WORK ORDER -
Your task is to restate the data word for word.

SOURCE MATERIAL -
________________________________________

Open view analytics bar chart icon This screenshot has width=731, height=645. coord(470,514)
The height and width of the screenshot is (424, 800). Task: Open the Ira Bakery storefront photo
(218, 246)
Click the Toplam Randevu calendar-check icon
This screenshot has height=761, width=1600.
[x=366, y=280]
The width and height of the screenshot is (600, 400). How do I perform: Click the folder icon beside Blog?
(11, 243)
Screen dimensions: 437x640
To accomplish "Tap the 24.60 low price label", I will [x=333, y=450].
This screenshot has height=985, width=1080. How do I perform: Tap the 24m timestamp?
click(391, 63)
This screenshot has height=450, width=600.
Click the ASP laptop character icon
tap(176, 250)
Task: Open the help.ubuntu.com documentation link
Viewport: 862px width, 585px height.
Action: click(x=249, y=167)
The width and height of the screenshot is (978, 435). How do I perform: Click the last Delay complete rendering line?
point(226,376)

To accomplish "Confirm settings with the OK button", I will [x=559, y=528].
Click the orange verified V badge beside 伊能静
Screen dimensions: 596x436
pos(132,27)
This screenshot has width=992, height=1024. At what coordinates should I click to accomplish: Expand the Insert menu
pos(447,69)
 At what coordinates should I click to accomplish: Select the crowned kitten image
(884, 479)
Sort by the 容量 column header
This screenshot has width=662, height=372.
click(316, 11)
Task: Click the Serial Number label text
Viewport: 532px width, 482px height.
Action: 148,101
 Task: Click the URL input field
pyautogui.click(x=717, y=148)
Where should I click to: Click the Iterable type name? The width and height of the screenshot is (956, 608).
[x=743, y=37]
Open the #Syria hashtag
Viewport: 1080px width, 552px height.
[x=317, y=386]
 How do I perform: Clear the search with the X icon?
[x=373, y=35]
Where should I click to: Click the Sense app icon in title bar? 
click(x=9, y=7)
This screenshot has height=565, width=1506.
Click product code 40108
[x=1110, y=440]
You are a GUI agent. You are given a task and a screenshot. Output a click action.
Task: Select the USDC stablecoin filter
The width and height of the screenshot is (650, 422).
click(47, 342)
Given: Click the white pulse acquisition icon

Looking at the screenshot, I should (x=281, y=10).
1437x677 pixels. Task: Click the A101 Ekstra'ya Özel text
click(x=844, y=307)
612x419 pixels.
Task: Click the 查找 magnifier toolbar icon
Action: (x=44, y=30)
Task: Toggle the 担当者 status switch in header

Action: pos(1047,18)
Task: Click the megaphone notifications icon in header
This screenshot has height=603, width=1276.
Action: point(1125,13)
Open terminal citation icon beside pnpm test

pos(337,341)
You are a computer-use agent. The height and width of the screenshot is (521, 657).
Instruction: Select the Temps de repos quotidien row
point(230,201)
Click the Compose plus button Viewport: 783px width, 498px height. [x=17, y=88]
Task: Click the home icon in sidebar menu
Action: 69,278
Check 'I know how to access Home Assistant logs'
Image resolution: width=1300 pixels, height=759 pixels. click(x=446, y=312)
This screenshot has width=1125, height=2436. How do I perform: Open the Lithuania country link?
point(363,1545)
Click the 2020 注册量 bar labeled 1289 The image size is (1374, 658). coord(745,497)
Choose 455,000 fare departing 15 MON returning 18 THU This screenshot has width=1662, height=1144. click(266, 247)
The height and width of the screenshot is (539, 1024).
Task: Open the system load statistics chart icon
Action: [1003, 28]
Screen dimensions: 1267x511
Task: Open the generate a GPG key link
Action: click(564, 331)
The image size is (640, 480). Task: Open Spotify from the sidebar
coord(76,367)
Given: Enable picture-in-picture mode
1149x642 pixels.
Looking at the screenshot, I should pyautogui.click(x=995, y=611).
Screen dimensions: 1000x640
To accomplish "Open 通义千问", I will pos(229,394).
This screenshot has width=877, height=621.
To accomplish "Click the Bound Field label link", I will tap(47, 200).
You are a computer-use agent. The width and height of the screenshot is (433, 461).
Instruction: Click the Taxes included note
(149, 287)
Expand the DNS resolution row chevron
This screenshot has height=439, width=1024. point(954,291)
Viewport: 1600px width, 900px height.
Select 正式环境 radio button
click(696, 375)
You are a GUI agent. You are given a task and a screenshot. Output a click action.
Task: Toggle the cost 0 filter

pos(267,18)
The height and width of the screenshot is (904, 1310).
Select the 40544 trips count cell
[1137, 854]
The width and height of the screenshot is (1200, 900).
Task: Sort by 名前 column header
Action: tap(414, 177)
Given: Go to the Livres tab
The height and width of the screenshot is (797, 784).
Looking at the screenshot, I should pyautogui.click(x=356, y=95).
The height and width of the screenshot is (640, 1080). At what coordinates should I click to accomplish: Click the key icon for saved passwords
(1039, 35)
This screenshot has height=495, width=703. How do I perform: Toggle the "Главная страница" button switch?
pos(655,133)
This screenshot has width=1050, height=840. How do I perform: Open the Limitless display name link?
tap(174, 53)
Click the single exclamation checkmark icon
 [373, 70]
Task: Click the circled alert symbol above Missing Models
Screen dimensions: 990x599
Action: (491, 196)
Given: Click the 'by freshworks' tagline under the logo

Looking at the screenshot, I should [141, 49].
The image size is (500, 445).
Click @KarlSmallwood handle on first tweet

________________________________________

ANSWER TO THIS PROBLEM -
Open view analytics bar chart icon This screenshot has width=731, height=645. coord(470,514)
The height and width of the screenshot is (424, 800). Task: Open the Ira Bakery storefront photo
(218, 246)
Click the Toplam Randevu calendar-check icon
This screenshot has height=761, width=1600.
[x=366, y=280]
The width and height of the screenshot is (600, 400). How do I perform: Click the folder icon beside Blog?
(11, 243)
Screen dimensions: 437x640
To accomplish "Tap the 24.60 low price label", I will [x=333, y=450].
This screenshot has height=985, width=1080. How do I perform: Tap the 24m timestamp?
click(391, 63)
This screenshot has height=450, width=600.
Click the ASP laptop character icon
tap(176, 250)
Task: Open the help.ubuntu.com documentation link
Viewport: 862px width, 585px height.
Action: click(x=249, y=167)
The width and height of the screenshot is (978, 435). How do I perform: Click the last Delay complete rendering line?
point(226,376)

To accomplish "Confirm settings with the OK button", I will [x=559, y=528].
Click the orange verified V badge beside 伊能静
Screen dimensions: 596x436
pos(132,27)
This screenshot has width=992, height=1024. At what coordinates should I click to accomplish: Expand the Insert menu
pos(447,69)
 At what coordinates should I click to accomplish: Select the crowned kitten image
(884, 479)
Sort by the 容量 column header
This screenshot has width=662, height=372.
click(316, 11)
Task: Click the Serial Number label text
Viewport: 532px width, 482px height.
Action: 148,101
 Task: Click the URL input field
pyautogui.click(x=717, y=148)
Where should I click to: Click the Iterable type name? The width and height of the screenshot is (956, 608).
[x=743, y=37]
Open the #Syria hashtag
Viewport: 1080px width, 552px height.
[x=317, y=386]
 How do I perform: Clear the search with the X icon?
[x=373, y=35]
Where should I click to: Click the Sense app icon in title bar? 
click(x=9, y=7)
This screenshot has height=565, width=1506.
Click product code 40108
[x=1110, y=440]
You are a GUI agent. You are given a task and a screenshot. Output a click action.
Task: Select the USDC stablecoin filter
The width and height of the screenshot is (650, 422).
click(47, 342)
Given: Click the white pulse acquisition icon

Looking at the screenshot, I should (x=281, y=10).
1437x677 pixels. Task: Click the A101 Ekstra'ya Özel text
click(x=844, y=307)
612x419 pixels.
Task: Click the 查找 magnifier toolbar icon
Action: (x=44, y=30)
Task: Toggle the 担当者 status switch in header

Action: pos(1047,18)
Task: Click the megaphone notifications icon in header
This screenshot has height=603, width=1276.
Action: point(1125,13)
Open terminal citation icon beside pnpm test

pos(337,341)
You are a computer-use agent. The height and width of the screenshot is (521, 657).
Instruction: Select the Temps de repos quotidien row
point(230,201)
Click the Compose plus button Viewport: 783px width, 498px height. [x=17, y=88]
Task: Click the home icon in sidebar menu
Action: 69,278
Check 'I know how to access Home Assistant logs'
Image resolution: width=1300 pixels, height=759 pixels. click(x=446, y=312)
This screenshot has width=1125, height=2436. How do I perform: Open the Lithuania country link?
point(363,1545)
Click the 2020 注册量 bar labeled 1289 The image size is (1374, 658). coord(745,497)
Choose 455,000 fare departing 15 MON returning 18 THU This screenshot has width=1662, height=1144. click(266, 247)
The height and width of the screenshot is (539, 1024).
Task: Open the system load statistics chart icon
Action: [1003, 28]
Screen dimensions: 1267x511
Task: Open the generate a GPG key link
Action: click(564, 331)
The image size is (640, 480). Task: Open Spotify from the sidebar
coord(76,367)
Given: Enable picture-in-picture mode
1149x642 pixels.
Looking at the screenshot, I should pyautogui.click(x=995, y=611).
Screen dimensions: 1000x640
To accomplish "Open 通义千问", I will pos(229,394).
This screenshot has width=877, height=621.
To accomplish "Click the Bound Field label link", I will tap(47, 200).
You are a computer-use agent. The width and height of the screenshot is (433, 461).
Instruction: Click the Taxes included note
(149, 287)
Expand the DNS resolution row chevron
This screenshot has height=439, width=1024. point(954,291)
Viewport: 1600px width, 900px height.
Select 正式环境 radio button
click(696, 375)
You are a GUI agent. You are given a task and a screenshot. Output a click action.
Task: Toggle the cost 0 filter

pos(267,18)
The height and width of the screenshot is (904, 1310).
Select the 40544 trips count cell
[1137, 854]
The width and height of the screenshot is (1200, 900).
Task: Sort by 名前 column header
Action: tap(414, 177)
Given: Go to the Livres tab
The height and width of the screenshot is (797, 784).
Looking at the screenshot, I should pyautogui.click(x=356, y=95).
The height and width of the screenshot is (640, 1080). At what coordinates should I click to accomplish: Click the key icon for saved passwords
(1039, 35)
This screenshot has height=495, width=703. How do I perform: Toggle the "Главная страница" button switch?
pos(655,133)
This screenshot has width=1050, height=840. How do I perform: Open the Limitless display name link?
tap(174, 53)
Click the single exclamation checkmark icon
 [373, 70]
Task: Click the circled alert symbol above Missing Models
Screen dimensions: 990x599
Action: (491, 196)
Given: Click the 'by freshworks' tagline under the logo

Looking at the screenshot, I should [141, 49].
The image size is (500, 445).
Click @KarlSmallwood handle on first tweet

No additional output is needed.